Ik hou van afgedankte hypothesen voor het uitsterven van de niet-aviaire dinosaurussen. Sommige ideeën, zoals een wereldwijde pandemie, klinken op zijn minst enigszins redelijk, maar andere lijken uit het linker veld te zijn gekomen. Een bepaald artikel, gepubliceerd in het Journal of Research on the Lepidoptera in 1962 door entomoloog SE Vlaanderen, valt in de laatste categorie.
Vlaanderen zag de "Age of Dinosaurs" als een tijd waarin voedsel onbeperkt was. De planeet was bekleed met weelderige bossen die een onbeperkt buffet bieden voor herbivoren en dus veel voedsel onderweg voor roofzuchtige dinosaurussen. De herbivoren vulden zich met planten en de carnivoren hielden de populaties herbivoren in toom, zo bleef de "cirkel van het leven" doorgaan.
Maar wat als iets deze cyclus destabiliseerde? Vlaanderen stelde voor dat twee factoren samen de wereld van de dinosauriërs volledig veranderden. De eerste was de evolutie van zaadproducerende planten. Vlaanderen stelde zich de wereld van de dinosauriërs voor als één bedekt met varens en andere archaïsche planten, en deze nieuwe soorten planten boden voldoende voedsel voor rupsen.
Als gevolg van zijn onderzoek in de landbouwwetenschap was Vlaanderen zich terdege bewust van de schade die rupsen kunnen veroorzaken aan planten als hun populaties niet zouden worden gecontroleerd. De onverzadigbare horden konden snel een heel bos van zijn gebladerte ontkennen, waardoor andere herbivoren van voedsel werden beroofd. Dit is precies wat er gebeurde aan het einde van het Krijt, betoogde Vlaanderen. De rupsen waren te talrijk en vermenigvuldigden zich te snel, waarbij al het plantenvoedsel werd geconsumeerd voordat de herbivore dinosauriërs er zelf een konden krijgen. En terwijl de herbivore dinosauriërs uitstierven, deden ook hun roofdieren het, en lieten alleen kleine reptielen achter zoals krokodillen en schildpadden die hun voedsel op verschillende manieren vonden.

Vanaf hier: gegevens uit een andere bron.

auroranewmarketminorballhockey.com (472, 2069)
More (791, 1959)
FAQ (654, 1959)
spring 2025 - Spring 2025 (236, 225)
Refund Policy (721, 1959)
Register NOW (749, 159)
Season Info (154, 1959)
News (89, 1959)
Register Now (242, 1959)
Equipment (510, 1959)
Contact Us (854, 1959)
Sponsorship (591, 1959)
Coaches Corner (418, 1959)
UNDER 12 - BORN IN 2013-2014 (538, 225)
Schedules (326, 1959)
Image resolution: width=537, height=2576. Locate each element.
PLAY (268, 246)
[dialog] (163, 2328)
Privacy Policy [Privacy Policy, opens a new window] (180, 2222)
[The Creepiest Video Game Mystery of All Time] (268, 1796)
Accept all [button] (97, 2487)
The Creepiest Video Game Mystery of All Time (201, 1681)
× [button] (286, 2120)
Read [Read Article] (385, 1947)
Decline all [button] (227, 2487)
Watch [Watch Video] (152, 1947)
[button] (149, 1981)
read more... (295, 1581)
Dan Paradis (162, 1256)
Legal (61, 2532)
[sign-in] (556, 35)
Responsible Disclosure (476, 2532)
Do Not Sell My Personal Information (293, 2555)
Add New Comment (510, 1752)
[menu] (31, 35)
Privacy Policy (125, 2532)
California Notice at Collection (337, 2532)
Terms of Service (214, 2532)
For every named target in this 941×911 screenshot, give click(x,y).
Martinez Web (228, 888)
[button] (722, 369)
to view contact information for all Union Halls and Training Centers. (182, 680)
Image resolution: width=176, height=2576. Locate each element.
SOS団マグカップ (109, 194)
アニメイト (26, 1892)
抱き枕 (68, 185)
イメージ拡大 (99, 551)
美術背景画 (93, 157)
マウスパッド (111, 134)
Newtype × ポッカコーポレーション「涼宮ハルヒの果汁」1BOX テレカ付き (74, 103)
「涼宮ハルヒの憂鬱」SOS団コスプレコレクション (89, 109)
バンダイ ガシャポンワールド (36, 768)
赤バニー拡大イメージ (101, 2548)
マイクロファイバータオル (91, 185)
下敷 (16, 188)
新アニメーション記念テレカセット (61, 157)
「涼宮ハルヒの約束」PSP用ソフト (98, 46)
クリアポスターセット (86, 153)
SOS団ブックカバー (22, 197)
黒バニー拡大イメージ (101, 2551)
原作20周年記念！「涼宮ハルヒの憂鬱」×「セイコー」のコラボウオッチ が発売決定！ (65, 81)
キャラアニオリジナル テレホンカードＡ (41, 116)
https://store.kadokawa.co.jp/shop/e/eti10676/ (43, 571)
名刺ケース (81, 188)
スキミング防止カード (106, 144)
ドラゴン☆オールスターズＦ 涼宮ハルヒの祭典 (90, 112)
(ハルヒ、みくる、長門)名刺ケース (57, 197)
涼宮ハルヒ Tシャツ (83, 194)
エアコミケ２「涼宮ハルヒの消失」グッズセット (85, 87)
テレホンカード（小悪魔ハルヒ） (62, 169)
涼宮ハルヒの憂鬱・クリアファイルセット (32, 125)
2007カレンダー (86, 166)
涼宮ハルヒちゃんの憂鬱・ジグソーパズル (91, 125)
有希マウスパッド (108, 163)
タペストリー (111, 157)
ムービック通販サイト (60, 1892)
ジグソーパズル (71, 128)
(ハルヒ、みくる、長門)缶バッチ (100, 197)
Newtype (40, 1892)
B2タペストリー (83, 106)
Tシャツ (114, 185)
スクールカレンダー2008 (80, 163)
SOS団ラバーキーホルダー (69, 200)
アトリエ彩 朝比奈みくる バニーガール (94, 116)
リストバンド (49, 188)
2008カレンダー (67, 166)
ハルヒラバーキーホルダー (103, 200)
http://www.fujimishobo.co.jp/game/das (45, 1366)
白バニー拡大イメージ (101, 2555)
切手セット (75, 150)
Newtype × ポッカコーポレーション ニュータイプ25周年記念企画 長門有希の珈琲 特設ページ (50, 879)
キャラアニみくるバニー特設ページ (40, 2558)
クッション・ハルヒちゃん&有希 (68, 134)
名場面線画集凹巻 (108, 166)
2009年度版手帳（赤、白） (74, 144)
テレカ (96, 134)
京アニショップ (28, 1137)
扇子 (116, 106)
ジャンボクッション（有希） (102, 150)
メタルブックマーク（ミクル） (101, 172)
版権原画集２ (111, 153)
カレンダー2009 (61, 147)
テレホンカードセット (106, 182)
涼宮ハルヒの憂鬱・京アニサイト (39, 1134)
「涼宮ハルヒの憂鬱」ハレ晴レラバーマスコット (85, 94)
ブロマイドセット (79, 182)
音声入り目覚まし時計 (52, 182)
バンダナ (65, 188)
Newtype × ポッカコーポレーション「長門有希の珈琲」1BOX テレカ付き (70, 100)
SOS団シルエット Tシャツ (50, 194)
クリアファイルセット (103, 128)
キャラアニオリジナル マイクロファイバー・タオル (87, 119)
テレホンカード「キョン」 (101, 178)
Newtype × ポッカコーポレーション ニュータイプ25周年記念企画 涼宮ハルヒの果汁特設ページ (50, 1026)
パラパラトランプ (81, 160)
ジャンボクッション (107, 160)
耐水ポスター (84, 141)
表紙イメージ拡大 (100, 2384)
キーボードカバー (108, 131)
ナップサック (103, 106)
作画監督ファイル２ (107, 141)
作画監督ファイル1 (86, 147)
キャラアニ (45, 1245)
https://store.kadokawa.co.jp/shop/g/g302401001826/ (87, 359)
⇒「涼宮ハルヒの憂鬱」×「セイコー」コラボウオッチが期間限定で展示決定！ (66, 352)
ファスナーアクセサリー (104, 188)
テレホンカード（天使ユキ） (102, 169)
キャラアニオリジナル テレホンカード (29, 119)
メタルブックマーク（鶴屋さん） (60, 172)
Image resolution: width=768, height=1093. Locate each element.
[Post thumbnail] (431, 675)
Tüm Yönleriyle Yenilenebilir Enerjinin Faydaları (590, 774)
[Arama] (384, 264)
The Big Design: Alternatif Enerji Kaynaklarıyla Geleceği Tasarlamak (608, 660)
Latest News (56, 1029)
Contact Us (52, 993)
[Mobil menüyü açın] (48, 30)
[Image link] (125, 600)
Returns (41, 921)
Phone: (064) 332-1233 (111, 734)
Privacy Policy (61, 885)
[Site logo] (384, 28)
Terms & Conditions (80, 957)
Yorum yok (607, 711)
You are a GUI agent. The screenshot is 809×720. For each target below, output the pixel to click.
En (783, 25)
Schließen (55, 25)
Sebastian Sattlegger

Dit klinkt misschien redelijk - dieren moeten toch eten om te overleven - maar de hypothese van Vlaanderen vertoont enkele ernstige tekortkomingen. Ten eerste weten we nu dat de groep insecten met rupsenlarven (de Lepidoptera) zich waarschijnlijk heeft ontwikkeld tijdens het Jura, precies in het midden van het 'tijdperk van de dinosauriërs'. Als ze dan zo slecht waren voor de planten van de aarde, waarom was het uitsterven dan vertraagd? Ten tweede, plantenetende dinosauriërs voedden niet allemaal met bomen. Net als levende herbivore zoogdieren, voeden verschillende dinosaurussen zich met verschillende soorten planten, van die op de grond beschikbaar zijn tot de takken hoog in bomen. Rupsen zouden niet alle beschikbare planten vanaf de grond hebben aangevallen, dus er zou worden verwacht dat ten minste sommige soorten herbivoor dinosauriërs het zouden hebben overleefd.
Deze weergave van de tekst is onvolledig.